- TASK DESCRIPTION
Line filter on the word "Hoşgeldin": copy each matching line from the entries.

- EXTRACTED ENTRIES

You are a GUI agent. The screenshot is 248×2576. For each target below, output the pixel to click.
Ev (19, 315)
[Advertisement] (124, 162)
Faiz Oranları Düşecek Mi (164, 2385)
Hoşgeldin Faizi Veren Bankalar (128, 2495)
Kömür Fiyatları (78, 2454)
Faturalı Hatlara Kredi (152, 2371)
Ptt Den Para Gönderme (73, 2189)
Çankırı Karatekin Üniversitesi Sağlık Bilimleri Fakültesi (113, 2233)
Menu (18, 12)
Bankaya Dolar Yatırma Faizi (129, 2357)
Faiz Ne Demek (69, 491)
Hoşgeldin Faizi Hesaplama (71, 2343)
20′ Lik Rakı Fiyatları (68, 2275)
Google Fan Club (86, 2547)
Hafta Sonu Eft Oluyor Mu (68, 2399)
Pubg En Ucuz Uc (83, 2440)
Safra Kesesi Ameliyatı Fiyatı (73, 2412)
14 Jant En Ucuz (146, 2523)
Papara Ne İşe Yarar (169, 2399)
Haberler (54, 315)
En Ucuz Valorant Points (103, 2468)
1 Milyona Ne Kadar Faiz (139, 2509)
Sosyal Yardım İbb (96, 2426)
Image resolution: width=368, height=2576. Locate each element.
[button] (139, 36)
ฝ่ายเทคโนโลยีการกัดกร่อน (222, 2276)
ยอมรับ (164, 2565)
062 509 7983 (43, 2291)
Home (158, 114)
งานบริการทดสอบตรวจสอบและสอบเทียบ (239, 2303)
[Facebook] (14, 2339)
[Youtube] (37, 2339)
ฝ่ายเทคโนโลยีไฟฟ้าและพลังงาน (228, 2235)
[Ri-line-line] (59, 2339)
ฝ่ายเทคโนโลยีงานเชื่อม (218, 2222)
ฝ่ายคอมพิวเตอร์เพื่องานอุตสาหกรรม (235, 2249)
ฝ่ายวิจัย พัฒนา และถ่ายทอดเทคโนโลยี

- ANSWER
Hoşgeldin Faizi Veren Bankalar (128, 2495)
Hoşgeldin Faizi Hesaplama (71, 2343)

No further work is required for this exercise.